= Mark Slobin =

American scholar and ethnomusicologist

Mark Slobin is an American scholar and ethnomusicologist who has written extensively on the subject of East European Jewish music and klezmer music, as well as the music of Afghanistan, where he conducted research beginning in 1967. He is Winslow-Kaplan Professor of Music Emeritus at Wesleyan University, where he taught both music and American Studies from 1971 to 2016.

He has been the president of the Society for Ethnomusicology and the Society for Asian Music. Two of his books on Jewish music have won the ASCAP-Deems Taylor Award.

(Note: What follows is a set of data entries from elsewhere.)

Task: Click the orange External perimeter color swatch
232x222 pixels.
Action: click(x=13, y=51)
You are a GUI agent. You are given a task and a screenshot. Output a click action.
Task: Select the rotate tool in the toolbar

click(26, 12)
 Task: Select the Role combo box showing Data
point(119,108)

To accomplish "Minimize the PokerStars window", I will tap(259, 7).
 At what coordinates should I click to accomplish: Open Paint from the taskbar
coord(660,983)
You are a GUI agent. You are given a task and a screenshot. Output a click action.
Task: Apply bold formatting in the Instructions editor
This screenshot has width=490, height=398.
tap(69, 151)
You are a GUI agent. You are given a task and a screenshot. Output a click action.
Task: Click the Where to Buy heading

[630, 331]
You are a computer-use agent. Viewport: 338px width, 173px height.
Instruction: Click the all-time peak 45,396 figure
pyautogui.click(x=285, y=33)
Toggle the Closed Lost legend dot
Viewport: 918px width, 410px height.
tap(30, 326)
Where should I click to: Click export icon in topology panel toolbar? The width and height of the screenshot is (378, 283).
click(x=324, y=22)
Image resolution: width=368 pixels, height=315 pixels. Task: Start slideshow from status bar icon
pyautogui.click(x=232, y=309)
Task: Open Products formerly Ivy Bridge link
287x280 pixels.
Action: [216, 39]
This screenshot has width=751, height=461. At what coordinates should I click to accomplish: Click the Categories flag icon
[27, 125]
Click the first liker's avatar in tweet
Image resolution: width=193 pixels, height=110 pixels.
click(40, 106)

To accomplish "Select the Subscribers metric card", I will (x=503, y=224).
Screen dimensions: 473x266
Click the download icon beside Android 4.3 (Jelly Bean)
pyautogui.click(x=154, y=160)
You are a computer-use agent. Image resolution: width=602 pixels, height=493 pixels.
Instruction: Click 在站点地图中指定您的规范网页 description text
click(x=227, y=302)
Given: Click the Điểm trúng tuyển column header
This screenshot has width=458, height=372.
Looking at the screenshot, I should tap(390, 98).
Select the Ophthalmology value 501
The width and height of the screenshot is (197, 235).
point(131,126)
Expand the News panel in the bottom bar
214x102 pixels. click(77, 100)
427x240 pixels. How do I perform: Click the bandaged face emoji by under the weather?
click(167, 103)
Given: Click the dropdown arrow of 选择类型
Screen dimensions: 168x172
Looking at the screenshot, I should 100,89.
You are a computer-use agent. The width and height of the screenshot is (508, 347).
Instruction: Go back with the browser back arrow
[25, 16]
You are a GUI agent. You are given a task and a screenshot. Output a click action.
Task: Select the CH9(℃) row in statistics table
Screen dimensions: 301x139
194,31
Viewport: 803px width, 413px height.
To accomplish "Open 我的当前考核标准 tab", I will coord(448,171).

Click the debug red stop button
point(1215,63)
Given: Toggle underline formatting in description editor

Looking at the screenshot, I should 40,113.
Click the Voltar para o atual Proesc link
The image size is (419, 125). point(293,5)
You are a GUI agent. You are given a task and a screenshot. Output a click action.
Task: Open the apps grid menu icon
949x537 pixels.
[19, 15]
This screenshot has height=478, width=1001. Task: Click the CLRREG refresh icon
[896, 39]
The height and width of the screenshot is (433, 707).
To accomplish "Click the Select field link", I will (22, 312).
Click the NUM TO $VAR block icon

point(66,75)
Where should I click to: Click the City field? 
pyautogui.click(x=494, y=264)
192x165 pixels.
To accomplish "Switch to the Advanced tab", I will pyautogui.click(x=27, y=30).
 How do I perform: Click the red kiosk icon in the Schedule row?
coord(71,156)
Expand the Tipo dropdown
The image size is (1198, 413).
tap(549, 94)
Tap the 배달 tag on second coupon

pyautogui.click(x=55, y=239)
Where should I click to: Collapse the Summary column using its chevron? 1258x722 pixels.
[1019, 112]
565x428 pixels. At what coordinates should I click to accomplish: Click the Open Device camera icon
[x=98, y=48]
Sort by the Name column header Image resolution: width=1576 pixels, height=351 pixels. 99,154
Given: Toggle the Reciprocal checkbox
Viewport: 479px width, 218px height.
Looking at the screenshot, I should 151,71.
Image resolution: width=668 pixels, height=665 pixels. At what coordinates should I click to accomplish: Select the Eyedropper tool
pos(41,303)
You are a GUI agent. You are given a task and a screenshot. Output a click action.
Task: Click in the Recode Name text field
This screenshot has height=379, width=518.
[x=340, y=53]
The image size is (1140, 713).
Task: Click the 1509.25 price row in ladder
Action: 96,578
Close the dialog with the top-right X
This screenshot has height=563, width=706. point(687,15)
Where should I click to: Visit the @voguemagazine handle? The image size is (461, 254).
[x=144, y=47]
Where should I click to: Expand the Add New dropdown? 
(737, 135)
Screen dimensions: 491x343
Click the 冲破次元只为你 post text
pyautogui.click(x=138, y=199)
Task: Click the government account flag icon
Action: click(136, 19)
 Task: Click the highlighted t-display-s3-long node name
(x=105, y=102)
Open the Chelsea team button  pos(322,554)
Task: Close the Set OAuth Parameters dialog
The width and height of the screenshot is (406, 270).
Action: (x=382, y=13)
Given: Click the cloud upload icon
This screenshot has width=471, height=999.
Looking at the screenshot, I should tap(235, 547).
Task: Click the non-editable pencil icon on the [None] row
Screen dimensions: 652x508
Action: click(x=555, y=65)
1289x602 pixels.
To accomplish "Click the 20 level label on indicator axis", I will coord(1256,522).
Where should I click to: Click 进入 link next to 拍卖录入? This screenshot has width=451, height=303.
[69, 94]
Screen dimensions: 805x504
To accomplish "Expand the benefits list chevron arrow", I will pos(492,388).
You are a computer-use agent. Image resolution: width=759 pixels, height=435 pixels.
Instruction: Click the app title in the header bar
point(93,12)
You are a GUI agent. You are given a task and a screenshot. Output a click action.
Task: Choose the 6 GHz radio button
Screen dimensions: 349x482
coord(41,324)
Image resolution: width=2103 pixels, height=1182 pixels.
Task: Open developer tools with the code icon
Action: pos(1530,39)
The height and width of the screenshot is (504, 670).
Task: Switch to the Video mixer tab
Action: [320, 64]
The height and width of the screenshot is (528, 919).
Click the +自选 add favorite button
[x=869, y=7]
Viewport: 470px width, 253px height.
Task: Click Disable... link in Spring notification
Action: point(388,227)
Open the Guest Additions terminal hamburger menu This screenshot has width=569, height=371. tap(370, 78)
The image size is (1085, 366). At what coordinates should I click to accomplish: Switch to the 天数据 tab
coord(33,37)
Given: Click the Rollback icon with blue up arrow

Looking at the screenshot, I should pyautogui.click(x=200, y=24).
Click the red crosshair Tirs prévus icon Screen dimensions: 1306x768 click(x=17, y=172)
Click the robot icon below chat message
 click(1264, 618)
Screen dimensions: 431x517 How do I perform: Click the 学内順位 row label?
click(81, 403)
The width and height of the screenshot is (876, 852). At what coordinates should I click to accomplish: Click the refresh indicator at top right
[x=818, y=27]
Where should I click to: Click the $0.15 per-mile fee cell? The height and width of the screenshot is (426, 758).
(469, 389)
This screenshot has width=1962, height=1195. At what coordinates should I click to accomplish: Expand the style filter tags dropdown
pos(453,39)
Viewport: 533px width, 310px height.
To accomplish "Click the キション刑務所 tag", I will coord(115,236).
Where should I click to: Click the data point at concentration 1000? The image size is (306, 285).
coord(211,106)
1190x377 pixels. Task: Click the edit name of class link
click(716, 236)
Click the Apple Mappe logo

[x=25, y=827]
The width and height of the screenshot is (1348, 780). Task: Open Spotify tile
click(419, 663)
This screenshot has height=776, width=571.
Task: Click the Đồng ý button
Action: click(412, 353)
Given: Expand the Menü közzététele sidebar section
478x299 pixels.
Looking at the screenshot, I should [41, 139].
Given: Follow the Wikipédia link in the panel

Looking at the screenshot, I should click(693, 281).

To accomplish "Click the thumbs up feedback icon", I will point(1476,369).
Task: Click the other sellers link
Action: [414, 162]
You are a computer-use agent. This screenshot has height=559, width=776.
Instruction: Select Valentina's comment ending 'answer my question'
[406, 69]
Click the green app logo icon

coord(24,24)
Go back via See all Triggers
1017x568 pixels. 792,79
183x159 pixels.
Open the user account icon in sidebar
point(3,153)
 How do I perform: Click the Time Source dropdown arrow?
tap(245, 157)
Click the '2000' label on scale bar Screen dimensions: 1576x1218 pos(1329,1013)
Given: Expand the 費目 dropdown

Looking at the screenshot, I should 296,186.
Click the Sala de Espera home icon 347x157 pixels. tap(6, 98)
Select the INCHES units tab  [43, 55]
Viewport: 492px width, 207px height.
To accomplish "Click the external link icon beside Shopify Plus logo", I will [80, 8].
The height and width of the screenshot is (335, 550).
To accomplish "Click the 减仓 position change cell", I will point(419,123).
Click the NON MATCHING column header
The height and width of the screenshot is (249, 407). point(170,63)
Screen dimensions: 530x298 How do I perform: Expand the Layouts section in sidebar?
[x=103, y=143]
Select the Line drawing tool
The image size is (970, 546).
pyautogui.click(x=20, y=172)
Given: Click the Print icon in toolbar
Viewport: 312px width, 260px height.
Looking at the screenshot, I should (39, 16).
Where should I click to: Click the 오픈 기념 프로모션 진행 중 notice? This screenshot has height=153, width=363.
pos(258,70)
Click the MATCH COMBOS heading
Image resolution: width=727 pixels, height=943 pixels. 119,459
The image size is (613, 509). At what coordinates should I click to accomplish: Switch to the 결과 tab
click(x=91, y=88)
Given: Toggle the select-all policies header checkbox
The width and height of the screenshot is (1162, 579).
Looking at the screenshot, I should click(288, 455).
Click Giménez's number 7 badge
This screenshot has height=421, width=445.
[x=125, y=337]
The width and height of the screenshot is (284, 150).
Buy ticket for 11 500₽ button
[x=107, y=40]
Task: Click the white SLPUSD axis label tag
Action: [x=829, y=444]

In 1981 and 2001, he edited and reissued collections of the Ukrainian Jewish ethnomusicologist Moses Beregovsky.

==Published works==
- Subcultural Sounds: Micromusics of the West
- Chosen Voices: The Story of the American Cantorate
- Tenement Songs: The Popular Music of the Jewish Immigrants
- Fiddler on the Move : Exploring the Klezmer World
- American Klezmer : Its roots and offshoots
- Old Jewish Folk Music: The Collections and Writings of Moshe Beregovski
- Global Soundtracks : Worlds of film music (ed.)
- Music in the Culture of Northern Afghanistan. Tucson: Univ. of Arizona Press. (1976)

== Documentary ==
- 1981 "Number 7: They All Know It," video, as project supervisor, script co-writer.
- 1983 "Music in the Afghan North," video
- 1986 "More than a Singer," project director, script consultant
- 2003 Afghanistan Untouched, 2-cd set of field recordings, Traditional Crossroads.